このエントリーをはてなブックマークに追加 Twitter Twitter

アルファポリス
72 Spirits of Solomon The King

Pride-Lucifer

Seven Cerdinal Sins : Pride

七つの大罪 : 傲慢

ルシファー - Lucifer,七つの大罪においては傲慢を司る。かつては輝かしく誇り高い熾天使だったが、堕天して地獄の帝王となったとされる。誇りが奢りに変じたゆえに、稲妻のごとく天から投げ落とされたというのである。
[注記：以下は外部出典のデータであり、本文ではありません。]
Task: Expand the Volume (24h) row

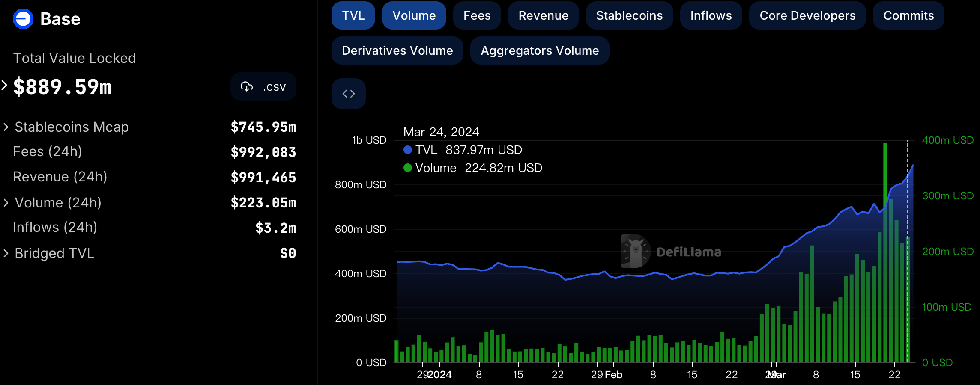Action: (6, 203)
旧約聖書においては、ルシファーという名称の天使は存在していない。明けの明星、すなわち金星を意味する単語をラテン語に翻訳する際に、光を意味するルクス lux からとられたとされる。結果としてそれがルシファーの誕生につながったようである。 旧約聖書・イザヤ書の一説にバビロニア王を明けの明星に譬えてののしる一節があるが、それが星ではなくデーモンの名として解釈されるようになったのである。ルシファーという名には雷との関連性も見出せる。 ルシファーはしばしばサタンと同一視される。ダンテの「神曲」では死者を噛み砕く怪物的な姿で描写されるが、現在ではミルトンの「失楽園」で描かれる様な、誇り高く憂いのある反逆者のイメージが主流かもしれない。 ルシファーにはギリシア・ローマ神話のプロメテウスのような所がある。プロメテウスは人間に火をもたらしたがゆえに、ルシファーは人間に知恵と、結果として罪と死をもたらしたがゆえに永劫に罰せられたのである。 実際にキリスト教・グノーシス派の教義ではルシファーとプロメテウスの行いを同一線上のものとして解釈し、ルシファーを知恵の僕、光を齎す者としている。

大天使であるミカエルと兄弟であるとされる説もあるが、これは中世頃からの比較的新しい提唱であり、旧約聖書にそうした記述はない。ただしこうした二律背半のイメージはなかなかロマンを感じさせるものではあり、画題等にも積極的に取り入れられている向きがある。